A Dominion Energy subsidiary won provisional rights to a 176,505-acre lease area off Virginia Beach’s coast, adjacent to the section of the ocean where the $9.8 billion Coastal Virginia Offshore Wind project is being constructed, the U.S. Department of the Interior announced Wednesday.
Virginia Electric and Power Co. bid $17.65 million, or approximately $100 per acre, for the lease area about 35 nautical miles from the mouth of the Chesapeake Bay. The Fortune 500 utility’s winning bid gives Dominion the option to construct more wind turbines, beyond the 176-turbine CVOW wind farm, which is expected to be completed by the end of 2026 and produce up to 2.6 gigawatts of electricity, powering 660,000 customers’ homes and businesses.
The area leased by Dominion could support between 2.1 gigawatts and 4.0 gigawatts of offshore wind energy generation, according to a news release from the company.

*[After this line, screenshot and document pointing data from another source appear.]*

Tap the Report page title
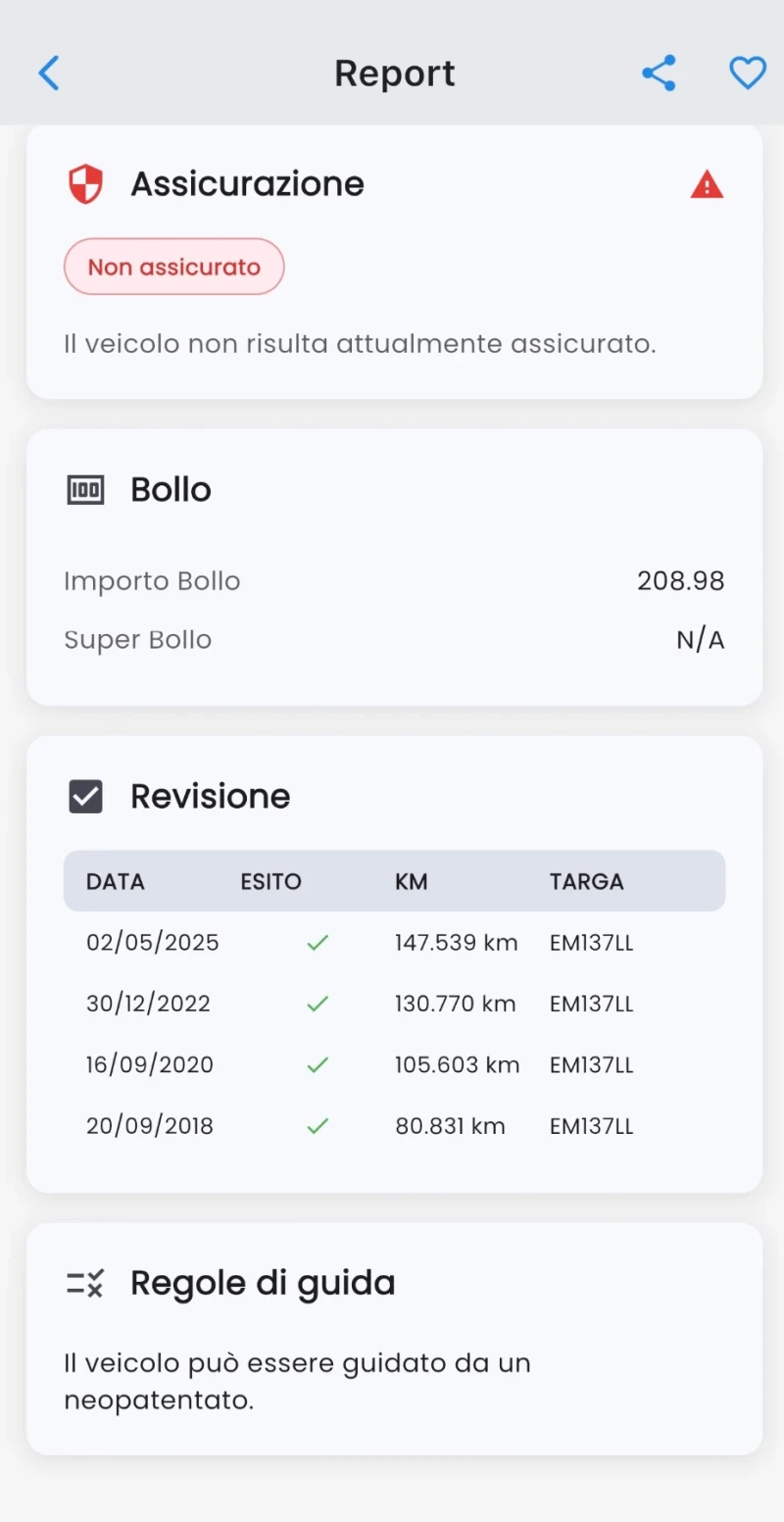784x1522 pixels. pos(395,74)
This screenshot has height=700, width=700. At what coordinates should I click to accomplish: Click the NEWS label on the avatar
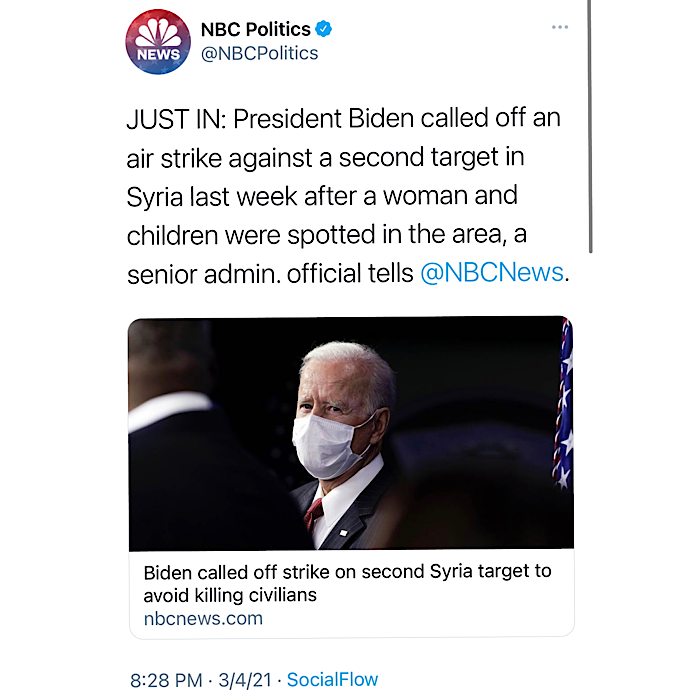[159, 55]
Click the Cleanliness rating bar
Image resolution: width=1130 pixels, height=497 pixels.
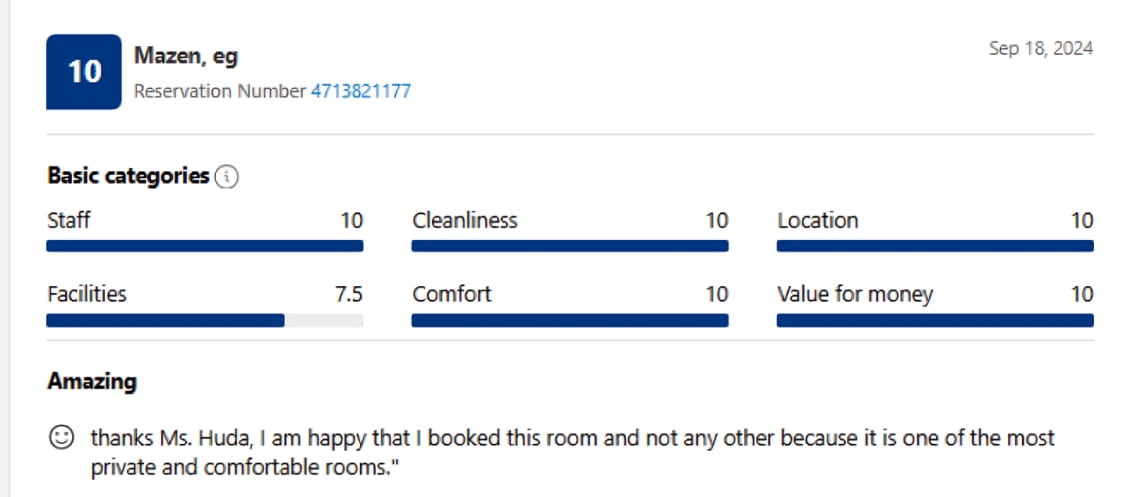(x=570, y=246)
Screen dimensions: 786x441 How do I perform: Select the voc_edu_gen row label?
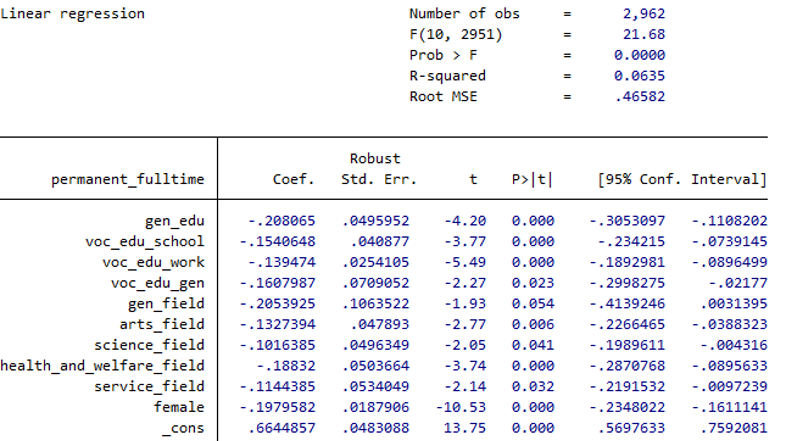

The Bureau of Ocean Energy Management, which governs leasing of ocean property, auctioned off two East Coast wind leases Wednesday. The other lease, 101,443 acres off Delaware Bay, was provisionally won by Equinor Wind US, which bid $75 million. Six companies participated in the auction, according to a federal news release. The leases don’t authorize construction or operation of an offshore wind facility, but they provide the right to submit a project plan for BOEM’s review.
This was the fifth offshore wind lease sale held during the Biden-Harris administration, which has set a goal of deploying 30 gigawatts of offshore wind energy capacity by 2030. Wednesday’s sale resulted in more than $23 million bidding credits, $11 million of which will go toward workforce training and domestic supply chain, and $11 million for compensatory funding for affected fisheries.
“Offshore wind is critical to our all-of-the-above approach to meet the unprecedented growth of our customer electric demand over the next decade,” Robert M. Blue, chair, president and CEO of Dominion Energy, said in a statement. “Winning this lease area gives us another low-cost option to meet that growing demand.”
Wednesday’s news came after Dominion’s announcement in July that it plans to acquire a 40,000-acre offshore wind lease off North Carolina’s Outer Banks for $160 million from Avangrid, a Connecticut-based sustainable energy company, with the deal expected to close in the fourth quarter of the year. That property will be called CVOW-South and, if fully built out, is expected to generate 800 megawatts of electricity, enough capacity to serve 200,000 homes and businesses. Dominion said last month that it does not yet have detailed cost or timeline estimates for the project.
On Monday, Dominion Energy announced workers had completed the foundation for the 50th monopile for the CVOW project. Monopiles are the foundation posts of the 176 turbines being erected.
Dominion Energy expects to hit its target of setting between 70 and 100 monopiles into the sea floor by the end of October, and have the wind farm operational by the end of 2026. Dominion will take a break from installing the wind turbines between Nov. 1, 2024, and April 30, 2025, due to federal protections for endangered North Atlantic right whales.
Dominion announced in February that it plans to sell a $3 billion, 50% stake in CVOW this year to investment firm Stonepeak, although Dominion will retain control of construction and operations of the wind farm. The deal is expected to close at the end of the year.
In April, Secretary of the Interior Deb Haaland announced a new five-year offshore wind leasing schedule, which includes up to 12 potential offshore wind lease sales through 2028.